I-                   AU BRÉSIL, UNE PUISSANCE AGRO-INDUSTRIELLE

Au Brésil, la stabilité politique du dix-neuvième siècle, a permis d’asseoir la modernisation actuelle sur une longue transition, car l’industrialisation ne débute que dans les années 1930. En fait, suivant l’économiste-historien Angus Maddison, qui a évalué les performances à long terme du monde (1820-2000), le Brésil est le  pays qui a bénéficié de la croissance économique la plus forte, aux cotés des Etats-Unis, une expansion beaucoup plus rapide qu’en Russie ou même au Japon.

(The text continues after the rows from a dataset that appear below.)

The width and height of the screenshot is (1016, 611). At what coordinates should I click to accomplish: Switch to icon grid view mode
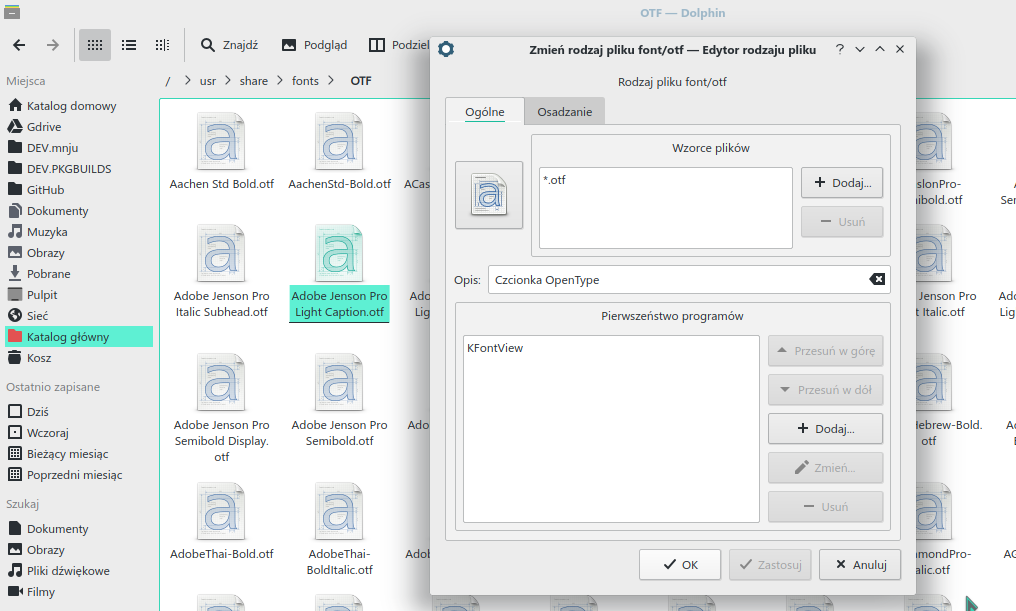(x=94, y=44)
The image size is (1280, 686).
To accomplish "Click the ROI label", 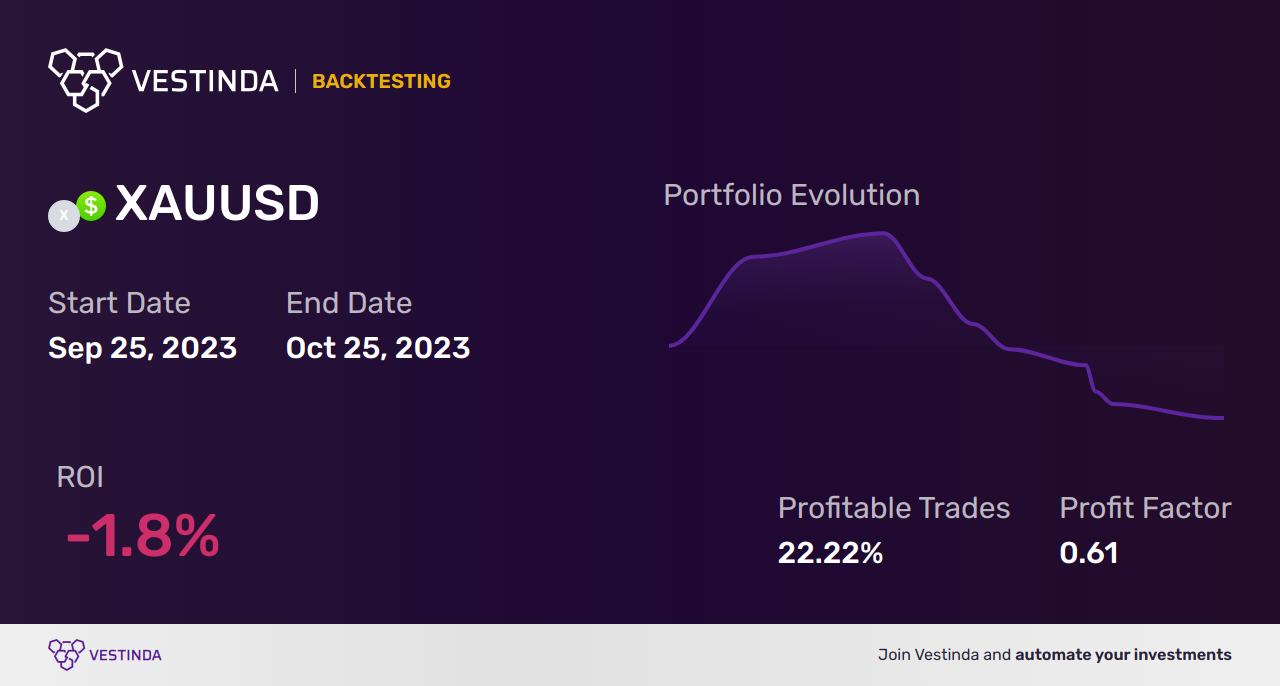I will (x=80, y=477).
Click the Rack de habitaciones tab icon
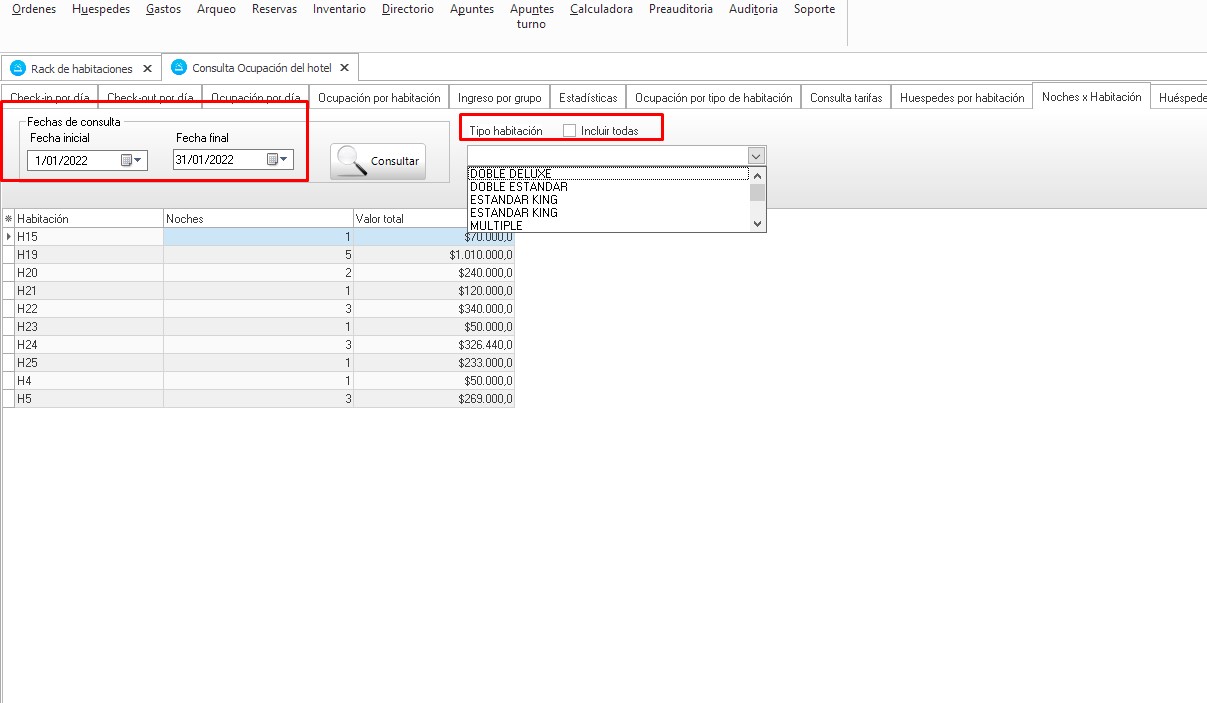1207x703 pixels. tap(18, 69)
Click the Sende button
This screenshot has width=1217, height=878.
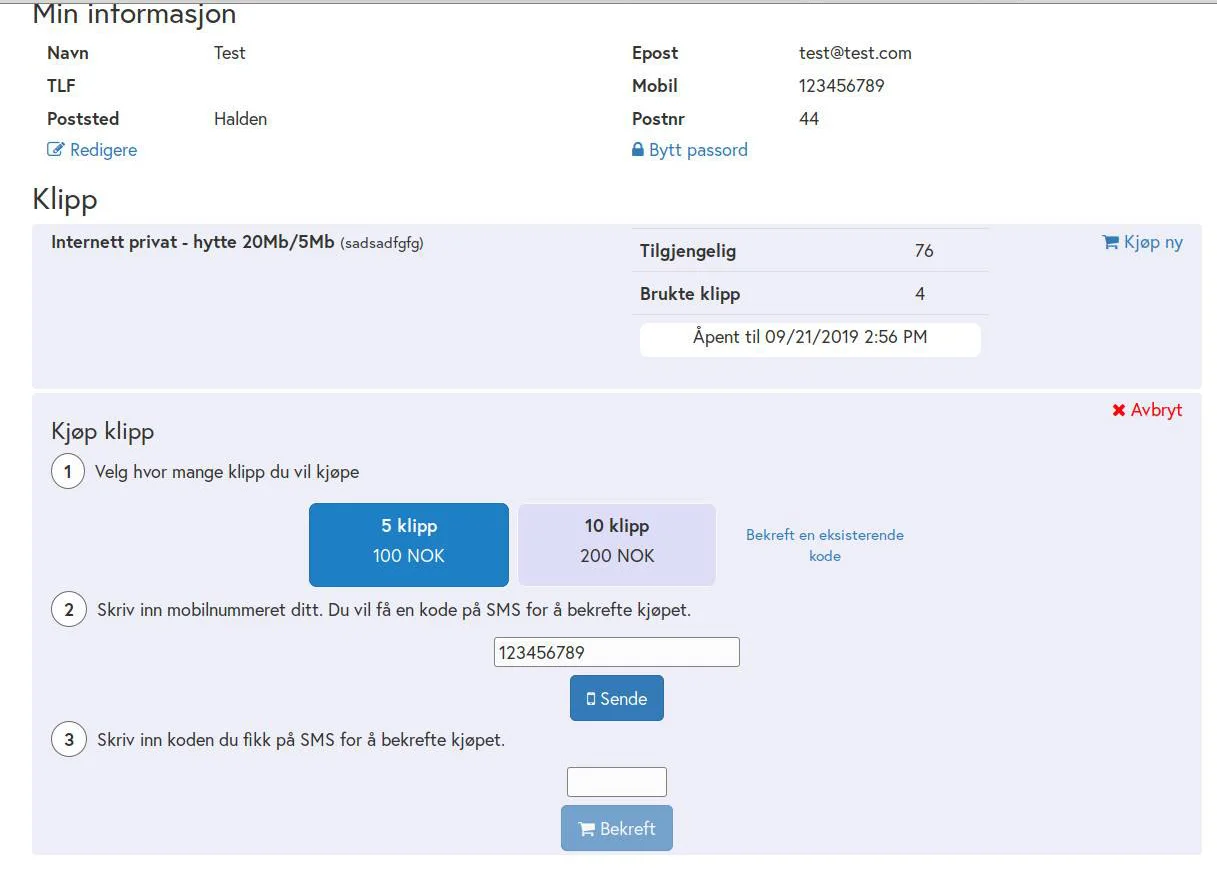click(x=617, y=698)

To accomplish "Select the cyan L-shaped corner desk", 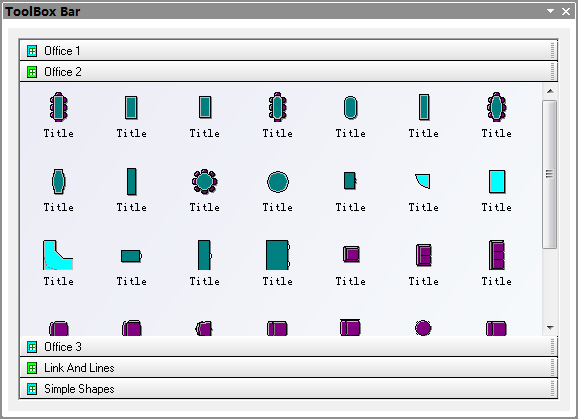I will (58, 255).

Le Brésil n’a pas eu à supporter le coût des guerres et des révolutions, alors que beaucoup de grandes puissances ont subi de longues périodes de régression économique. 5 à 6% de croissance économique aujourd’hui assure une progression rapide du revenu par habitant, du niveau d’instruction et de santé des la population. L’expansion brésilienne repose sur deux moteurs : l’agriculture et l’industrie.

 

 

 

 

1. La puissance agricole.

La chance du Brésil depuis l’an 2000 a été l’augmentation des prix de toutes les matières premières agricoles et minérales.  À la différence des premiers chocs pétroliers, les cours des grands produits agricoles (blé, riz, maïs, soja), même tropicaux (café, sucre, cacao) ont accompagné la hausse du pétrole, du fait de la demande croissante de la Chine. Ainsi le Brésil est devenu en peu de temps l’un des principaux exportateurs agricoles.

Les entreprises agricoles parviennent à des échelles de production que l’on ne peut retrouver qu’en Amérique du Nord. Le Brésil sur ce plan est incontestablement le potentiel agricole le plus dynamique. Pourquoi ?

1- Le premier atout est la progression continue des frontières agricoles. Ce phénomène était au départ caractéristique du Sud-Est du Brésil, quand la culture du café s’est déplacée de la région de Baia vers l’Etat de São Paulo et le Paranà. Puis les zones de culture ont été étendues en direction du Nord-Est, avec le transfert de la capitale à Brasilia et la construction des routes transamazoniennes. La véritable extension de la mise en valeur agricole du « cerrado » dans le Goias et le Mato Grosso est récente : elle accompagne la production de maïs et de canne à sucre (distillation de l’éthanol) et la culture du soja. De vastes régions antérieurement consacrées à l’élevage extensif ont été défrichées et ensemencées. Ce sont d’immenses domaines, très mécanisés, où des centaines de machines agricoles et d’engins de travaux publics sont à l’œuvre, peu de main d’œuvre, des laboratoires de biotechnologies, des silos, des routes, des avions cargos. La farine, l’huile et les tourteaux de soja sont aujourd’hui inséparables des nouveaux modes de consommation des humains et surtout des animaux, non seulement les bovins, mais surtout les gallinacés. Le Brésil est devenu l’un des principaux producteurs et exportateur de poulets. Si la Chine devient son client privilégié, c’est également du fait que le soja et le poulet sont une composante essentielle du régime alimentaire des Chinois !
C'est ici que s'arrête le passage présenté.